足元ではくちゃくちゃと咀嚼音が響いている。先日はお喋りだった猫が勝手にキッチンから持ち出して食べているさまを実のところずっと見ていた。
鈴音も今回は止めもしない。寧ろ食べ切ってしまえ、と口にせずとも言っていた。
「あと井川さんは人間ですが、仮宿の間は妖が見えるようになるんです」
確かに声だけでなく、昨日は獣だか人のような妖の手まで見えた。
今度からははっきりと見えるようになるらしい。
「昨日の塩を浄化し、露香さんを受け取ったのはこの辺りの区域の長『狐』です。彼女には露香さんも含めてあなたのことを言っておきま……」
「来てるし」
アパートの影からひょっこりと顔を出したのは、頭の天辺からぴょこんと尖った耳を2つ生やした女性だった。

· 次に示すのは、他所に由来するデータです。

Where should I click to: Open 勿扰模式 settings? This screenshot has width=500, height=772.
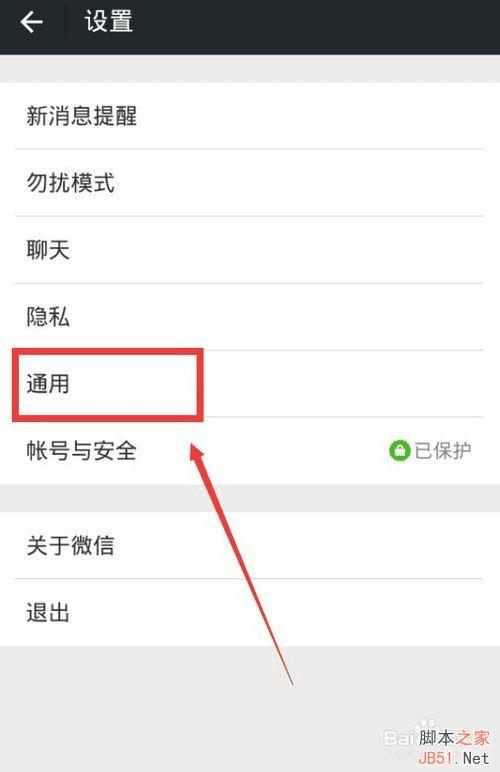[250, 183]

胸元を大きくはだけさせた着物は藤色で彼女の金茶の尾に良く似合っている。キュンと目尻の上がった大きな目でチラリとこちらを見た。
その様子は疎ましげだ。
面倒事が増えた、と隠す素振りもない。
「どうも。昨日ぶり。今度からはこの可愛い子の仮宿としてちゃんとしてよね」
と言って素っ気なくひらりと手をふる。
思わず手を振り返すと彼女は少し驚いたように目を見開いてからカラリと笑った。
「変なニンゲンね」
表情がコロコロ変わる女性だ。さっぱりとしていて好ましい。
それに……。
庭先で聞こえていた声に彼女はよく似ていた。
きっとずっと気にかけていてくれたのだ。
そう思うと初めてちゃんと会ったというのに既に親近感を覚えてしまっている。
彼女には迷惑かもしれないが。
「そう言えば、井川くん今仕事してないんだよね?うちくる?今営業募集してるよ」
滝田がスマホ画面を見せると、そこにはハローワークの募集が映っていた。
「露香のことも心配だし、うちにおいで。私これでも総務部長してるから」
「えっ」
「人事に口きいとくよ」
「でも……」
「私、君のことずっと気に入っていたんだ。だからこれは『うぃんうぃん』って言うんだろ?」
次々と訪れる幸運に目を白黒させてしまう。が、鈴音がいつもの冷めた声で「幸せを呼ぶって言ったじゃないですか」ボソリと呟くのを聞いて、やっと納得した。
露香は動物が巣を住みやすく整えるように、慶太の周りを少しずつ綺麗にしていく。
「良いのかな?」
「日頃の行いってことで良いでしょ。安心して下さい、いきなり宝くじ当たるような幸運はありませんから」
「そっか」
慶太は視線を落とした。その先には小さな掌を持つ少女がボンヤリと立っている。
「これから宜しくね」
そう言うと少女はぎゅうっと慶太の足に抱きついく。
あのねっとりとした重みはもう感じなかった。
ギラギラと肌を焼く太陽が眩しい。もうすっかり梅雨は明けたようだ。